Solution 1: Ignore Binary Files (-I)

If you are searching a codebase or a log directory, you probably don't care about matches inside .jpg files or compiled .so libraries.

The -I (capital i) flag tells grep to skip binary files completely.

grep -r -I "error" /project/

Solution 2: Force Text Extraction (-a)

Sometimes, a text file gets corrupted with a single null byte, or a log file uses a strange encoding (like UTF-16), causing grep to mistakenly classify it as binary.

If you know the file contains readable text and you want to force grep to process and print it anyway, use the -a (--text) flag.
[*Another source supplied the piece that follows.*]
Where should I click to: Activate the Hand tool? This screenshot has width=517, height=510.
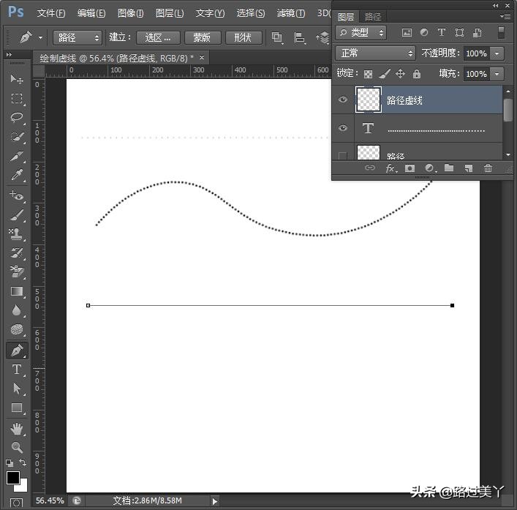pyautogui.click(x=17, y=428)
# Force grep to read the binary systemd journal as text
grep -a "failed" /var/log/journal/*

(Note: A better way to search the systemd journal is using journalctl | grep).

Solution 3: The Encoding Problem

If you are given a file created on a Windows machine, it might be encoded in UTF-16. grep natively expects UTF-8 or ASCII.

If you run grep "text" windows_file.txt, it will likely fail or treat the file as binary because UTF-16 inserts null bytes between English characters.

The Fix: You must convert the file encoding before searching.

# Use iconv to convert UTF-16 to UTF-8, then pipe to grep
iconv -f UTF-16 -t UTF-8 windows_file.txt | grep "text"